● **EXERCISE DESCRIPTION**: Find every line below where the string "agent" shows up, and copy those lines.

● **PROVIDED MATERIAL**:
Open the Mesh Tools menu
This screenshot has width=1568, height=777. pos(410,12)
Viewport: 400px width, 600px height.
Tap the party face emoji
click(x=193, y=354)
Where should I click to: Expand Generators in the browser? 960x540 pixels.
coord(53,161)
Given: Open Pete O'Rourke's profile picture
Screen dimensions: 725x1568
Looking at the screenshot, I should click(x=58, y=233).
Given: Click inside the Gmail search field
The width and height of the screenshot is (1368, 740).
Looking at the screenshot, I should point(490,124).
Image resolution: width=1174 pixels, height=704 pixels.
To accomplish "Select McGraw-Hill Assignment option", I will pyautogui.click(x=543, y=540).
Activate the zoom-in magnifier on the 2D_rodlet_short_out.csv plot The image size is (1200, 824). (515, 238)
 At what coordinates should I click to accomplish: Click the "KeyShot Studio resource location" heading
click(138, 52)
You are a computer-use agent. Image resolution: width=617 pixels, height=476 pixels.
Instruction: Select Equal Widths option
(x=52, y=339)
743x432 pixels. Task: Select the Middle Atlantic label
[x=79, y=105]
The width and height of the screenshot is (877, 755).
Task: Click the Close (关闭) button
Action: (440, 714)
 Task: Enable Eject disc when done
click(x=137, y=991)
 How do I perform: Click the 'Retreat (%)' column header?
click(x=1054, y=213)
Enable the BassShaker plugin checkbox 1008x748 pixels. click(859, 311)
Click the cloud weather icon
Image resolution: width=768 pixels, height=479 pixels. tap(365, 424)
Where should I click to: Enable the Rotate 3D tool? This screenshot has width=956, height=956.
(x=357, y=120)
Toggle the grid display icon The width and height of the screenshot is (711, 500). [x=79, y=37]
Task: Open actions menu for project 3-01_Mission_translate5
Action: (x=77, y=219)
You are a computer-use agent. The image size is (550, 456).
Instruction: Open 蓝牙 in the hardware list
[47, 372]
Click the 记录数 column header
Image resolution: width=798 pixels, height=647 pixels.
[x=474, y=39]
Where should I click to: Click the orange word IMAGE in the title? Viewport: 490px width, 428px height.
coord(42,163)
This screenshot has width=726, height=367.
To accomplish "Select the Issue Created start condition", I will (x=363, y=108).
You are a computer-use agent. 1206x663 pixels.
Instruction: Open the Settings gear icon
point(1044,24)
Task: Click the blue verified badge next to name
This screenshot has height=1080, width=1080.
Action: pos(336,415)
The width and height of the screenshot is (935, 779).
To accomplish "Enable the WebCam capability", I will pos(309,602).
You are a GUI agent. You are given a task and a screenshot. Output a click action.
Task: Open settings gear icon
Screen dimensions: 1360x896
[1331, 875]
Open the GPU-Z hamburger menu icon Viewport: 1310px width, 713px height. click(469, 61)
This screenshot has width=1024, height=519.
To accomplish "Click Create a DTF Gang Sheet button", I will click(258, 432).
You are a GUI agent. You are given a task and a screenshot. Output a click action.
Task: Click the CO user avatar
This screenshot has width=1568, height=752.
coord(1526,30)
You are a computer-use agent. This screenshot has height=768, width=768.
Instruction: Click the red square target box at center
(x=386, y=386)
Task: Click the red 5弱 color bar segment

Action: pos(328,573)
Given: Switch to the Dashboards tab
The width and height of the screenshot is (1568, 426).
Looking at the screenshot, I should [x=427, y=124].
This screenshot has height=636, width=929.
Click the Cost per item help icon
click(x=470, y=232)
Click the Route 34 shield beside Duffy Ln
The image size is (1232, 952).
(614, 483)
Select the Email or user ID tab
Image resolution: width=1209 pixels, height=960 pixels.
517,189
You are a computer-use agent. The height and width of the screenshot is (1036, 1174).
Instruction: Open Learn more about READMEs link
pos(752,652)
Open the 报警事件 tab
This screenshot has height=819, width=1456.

● **ANSWER TO THIS PROBLEM**:
You are a computer-use agent. Image resolution: width=617 pixels, height=476 pixels.
You are a computer-use agent. The image size is (550, 456).
You are a computer-use agent. 1206x663 pixels.
You are a GUI agent. You are given a task and a screenshot. Output a click action.
You are a GUI agent. You are given a task and a screenshot. Output a click action.
You are a computer-use agent. This screenshot has height=768, width=768.
You are a computer-use agent. The height and width of the screenshot is (1036, 1174).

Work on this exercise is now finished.